Documento sorgente

Questo articolo su Peppino Manzi è nato dai bellissimi ricordi della nostra lettrice Fulvia Fusaroli. Buona lettura.
Peppino Manzi era il titolare del bar Cluny, anzi del Cluny bar, elegante locale di Milano Marittima, che biancheggiava fra la Perla e il Nuovo Fiore, specializzato in aperitivi e drink after dinner.
I tavolini, classici, sempre perfettamente apparecchiati con tovagliette stirate e inamidate e non mancavano mai i fiori freschi. I camerieri indossavano giacche bianche o rosse, mentre Peppino, anzi il signor Peppino, portava sempre l’abito nero, come sua moglie, che accoglieva sobriamente i clienti indossando gonne e camicette classiche, mai appariscenti, senza scosci e scollature, le calze trasparenti e calzature a tacco basso.
IL DRESS CODE DA RISPETTARE
Del Cluny mi colpiva fin da ragazza questa eleganza ovattata, quasi si entrasse in un bar di una vecchia nave da crociera, dove veramente ti saresti sentito a disagio in pantaloncini e maglietta.
Infatti non ci si andava mai a sedere in ciabatte e prendisole, ci vestivamo da aperitivo e ci sedevamo verso le 19, quando la nostra Milano Marittima restava abitata dalla sola popolazione indigena e chi stava in albergo non si fermava, perché era l’ora di prepararsi per la cena.
Eravamo un gruppo di habitué, di età diverse, accomunati dal piacere di sentirci raccontare ogni aperitivo che ci veniva servito come non mi è mai più successo.
Si iniziava con dei tramezzini al salmone o paste sfoglie, vol au vent e qualche piccola frittura.
Questo accadeva 25 anni fa, quando altrove non esisteva nulla oltre le patatine e le olive.
C’era poi anche l’happy hour, mai sentito dire prima. L’aperitivo fino alle 19 costava la metà e confesso che negli ultimi tempi ne approfittavamo spesso perché in effetti da Peppino si spendeva abbastanza. Si spendeva, ma ne valeva la pena.
L’APERITIVO A MILANO MARITTIMA
La specialità era il Bellini e in alternativa il Fragolino. Avanzava un cameriere col vassoio di bicchieri nei quali era versata una centrifuga di fragole fresche o di pesche bianche e un altro cameriere seguiva con la bottiglia di champagne, che poi veniva versato con un rituale in varie fasi e mescolato con cura.

Esercizio assegnato 1
Secondo il testo su Peppino Manzi, qual era la specialità del Cluny bar?

Righe del dataset:
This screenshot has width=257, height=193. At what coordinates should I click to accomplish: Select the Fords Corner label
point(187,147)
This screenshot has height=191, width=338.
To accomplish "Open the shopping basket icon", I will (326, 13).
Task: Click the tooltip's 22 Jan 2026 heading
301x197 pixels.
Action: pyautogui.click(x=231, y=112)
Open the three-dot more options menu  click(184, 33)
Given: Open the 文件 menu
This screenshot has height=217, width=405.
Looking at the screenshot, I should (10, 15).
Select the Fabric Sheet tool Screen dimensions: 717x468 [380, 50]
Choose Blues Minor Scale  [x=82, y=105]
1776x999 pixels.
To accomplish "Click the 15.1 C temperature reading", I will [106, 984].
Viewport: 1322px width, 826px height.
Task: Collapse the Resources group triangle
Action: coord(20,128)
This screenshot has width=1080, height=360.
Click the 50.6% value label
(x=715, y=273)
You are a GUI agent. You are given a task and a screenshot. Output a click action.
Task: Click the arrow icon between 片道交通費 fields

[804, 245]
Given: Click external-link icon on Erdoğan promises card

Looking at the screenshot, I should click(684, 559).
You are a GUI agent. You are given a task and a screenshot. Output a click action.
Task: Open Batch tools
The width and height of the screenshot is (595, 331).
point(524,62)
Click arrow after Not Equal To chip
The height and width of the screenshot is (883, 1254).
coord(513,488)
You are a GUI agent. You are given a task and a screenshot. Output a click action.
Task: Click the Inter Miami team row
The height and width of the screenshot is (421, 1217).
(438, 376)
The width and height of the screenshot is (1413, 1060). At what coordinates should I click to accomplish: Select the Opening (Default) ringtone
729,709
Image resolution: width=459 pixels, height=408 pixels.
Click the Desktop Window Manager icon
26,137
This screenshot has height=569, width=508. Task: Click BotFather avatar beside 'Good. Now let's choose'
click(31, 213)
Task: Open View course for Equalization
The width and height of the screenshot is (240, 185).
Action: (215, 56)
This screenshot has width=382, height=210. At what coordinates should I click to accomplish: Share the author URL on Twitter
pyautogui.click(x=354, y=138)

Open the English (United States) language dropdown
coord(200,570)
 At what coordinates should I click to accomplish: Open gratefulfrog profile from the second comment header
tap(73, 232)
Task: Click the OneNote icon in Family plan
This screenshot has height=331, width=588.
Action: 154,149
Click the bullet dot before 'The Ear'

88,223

Esercizio assegnato 2
Riscrivi i record dall'inizio fino alla riga che contiene "will (326, 13).", estremi inclusi e richieste comprese, spostando di -44 ogni coordinata presente nelle risposte.

Risultato esercizio 1
Il Bellini, con il Fragolino come alternativa.

Risultato esercizio 2
This screenshot has width=257, height=193. At what coordinates should I click to accomplish: Select the Fords Corner label
point(143,103)
This screenshot has height=191, width=338.
To accomplish "Open the shopping basket icon", I will (282, -31).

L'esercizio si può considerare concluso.